Conversely, rather than merging the data into a single image set, the high and low kVp datasets can be post-processed to isolate the iodinated intravenous contrast signal from the soft tissue to produce two new sets of images: 1) an “iodine only” image set that provides information regarding contrast material distribution in the end-organ, and 2) a “virtual unenhanced” CT scan which could potentially be used to replace the true unenhanced CT scan and thereby reduce radiation dose and improve patient throughput. These image sets could potentially be used, for example, to obtain a single-scan assessment of the renal parenchyma that would differentiate between high-attenuation hemorrhagic cysts and enhancing renal cell carcinomas [29] and reveal renal stones that may be otherwise obscured by intravenous contrast material [26, 30] (Fig 10). Similarly, the virtual unenhanced and iodine-only images can confirm the presence of active contrast extravasation, such as for the complication of endoleak from aortic stentgrafts, without the need to obtain a separate conventional unenhanced image for comparison, and thereby reducing radiation dose to the patient [31]. The iodine-only images can also emphasize areas of perfusion abnormality and improve both hyper- and hypo-vascular lesion detection in solid organs.
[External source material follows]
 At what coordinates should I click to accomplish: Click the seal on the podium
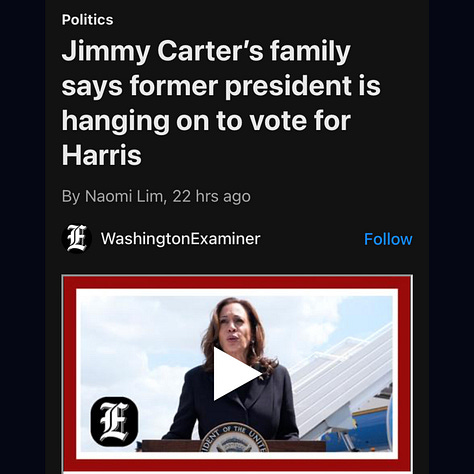(234, 438)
In the thorax, iodine-only images have shown value in improving the detection pulmonary emboli by demonstrating segmental perfusion defects [32] or to show defects in myocardial tissue perfusion [33]. Similarly, the distribution of inhaled xenon gas can be determined by DECT to provide an assessment of pulmonary ventilation [34].
Challenges
Further refinement and clinical evaluation of the iodine only and virtual unenhanced images will be needed because image noise from the source DECT images results in substantially higher noise once they are post-processed. Also, virtual unenhanced images differ from conventional unenhanced CT images in that they do not reflect the X-ray spectra from a single kVp setting and so the interpretation of the X-ray attenuation in these images should be approached with caution. Using a similar example as for unenhanced DECT, it is likely that new thresholds will be required to use the virtual unenhanced images for the assessment of adrenal masses since the currently existing criteria were described for images acquired at 120 kVp, rather than at 80, 140, or blended / virtual images generated from disparate energy spectra.
Conclusion
The ability of DECT to extract basic information regarding iodine concentration and material composition has led to practical abdominal DECT applications that include the triage of patients with nephrolithasis based on stone composition, quantification of liver iron stores, evaluation of tissue perfusion, potential reduction in radiation dose by elimination of a separate unenhanced CT acquisition, and improved detection of pathologic hyperenhancement. As clinical utilization expands, radiologists must critically determine appropriate scenarios for using DECT for lesion detection as well as assess whether new diagnostic criteria unique to DECT should be implemented. Furthermore, to take advantage of the range of data available from DECT, improved display platforms to simplify viewing of the source and post-processed images and further understanding of post-processing artifacts will be needed. Continuing rapid technical developments will improve the acquisition and post-processing of DECT image data and clinical evaluation of this exciting new technology across a spectrum of abdominal diseases will be required.